Cdt Alain Roger Bambeda Boukomba © D.R
Alain Zue Ndemezo’o, président de l’ONELT, a quant à lui regretté la faible connaissance de l’observation électorale dans le pays. Selon lui, « la plupart des citoyens s’attendent à une gratification financière immédiate, ce qui rend difficile leur engagement sur le long terme ». Il plaide donc pour une meilleure formation et une revalorisation du rôle des observateurs.

Le prophète Max Alexandre Ngoua, coordinateur général de l’OCP, a apporté un éclairage introspectif : « Il est indispensable, après chaque scrutin, de faire le point, de tirer les leçons et d’évaluer ce qui a fonctionné ou non. Cette journée a permis aux observateurs de partager leurs expériences, leurs difficultés, mais aussi leurs aspirations ». Il insiste également sur le fait que « cette première journée nationale n’est pas un point d’aboutissement, mais le début d’un processus de structuration et de reconnaissance ».

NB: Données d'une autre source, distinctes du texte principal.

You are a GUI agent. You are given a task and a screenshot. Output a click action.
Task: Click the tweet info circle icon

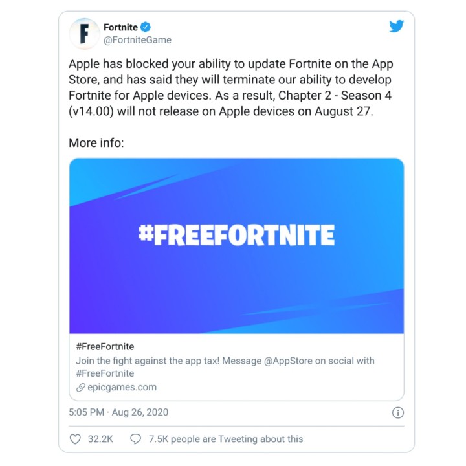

Parmi les perspectives évoquées, le renforcement des compétences figure en bonne place. « Nous souhaitons que des observateurs gabonais puissent un jour être déployés à l’international, dans des pays comme la Côte d’Ivoire ou le Cameroun », a affirmé le prophète, en appelant à une professionnalisation accrue du métier. Il conclut : « Les observateurs électoraux nationaux sont les bras séculiers de l’État, détenteurs d’une conscience culturelle des enjeux et porteurs d’une impartialité précieuse. Ils méritent reconnaissance et soutien institutionnel ».